----- THE INPUT
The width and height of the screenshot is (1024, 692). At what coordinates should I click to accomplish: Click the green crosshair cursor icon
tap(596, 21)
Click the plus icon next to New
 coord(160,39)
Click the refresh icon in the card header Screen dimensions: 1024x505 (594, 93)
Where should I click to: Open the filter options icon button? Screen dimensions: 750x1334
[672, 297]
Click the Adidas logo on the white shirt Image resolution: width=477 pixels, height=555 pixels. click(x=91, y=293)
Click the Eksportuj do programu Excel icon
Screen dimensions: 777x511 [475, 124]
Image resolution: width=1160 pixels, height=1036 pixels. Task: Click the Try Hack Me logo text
----------
== WHAT TO DO ==
The whole of the data above must be given again, unaltered and complete.

== RESULT FOR THIS TASK ==
The width and height of the screenshot is (1024, 692). At what coordinates should I click to accomplish: Click the green crosshair cursor icon
tap(596, 21)
Click the plus icon next to New
 coord(160,39)
Click the refresh icon in the card header Screen dimensions: 1024x505 (594, 93)
Where should I click to: Open the filter options icon button? Screen dimensions: 750x1334
[672, 297]
Click the Adidas logo on the white shirt Image resolution: width=477 pixels, height=555 pixels. click(x=91, y=293)
Click the Eksportuj do programu Excel icon
Screen dimensions: 777x511 [475, 124]
Image resolution: width=1160 pixels, height=1036 pixels. Task: Click the Try Hack Me logo text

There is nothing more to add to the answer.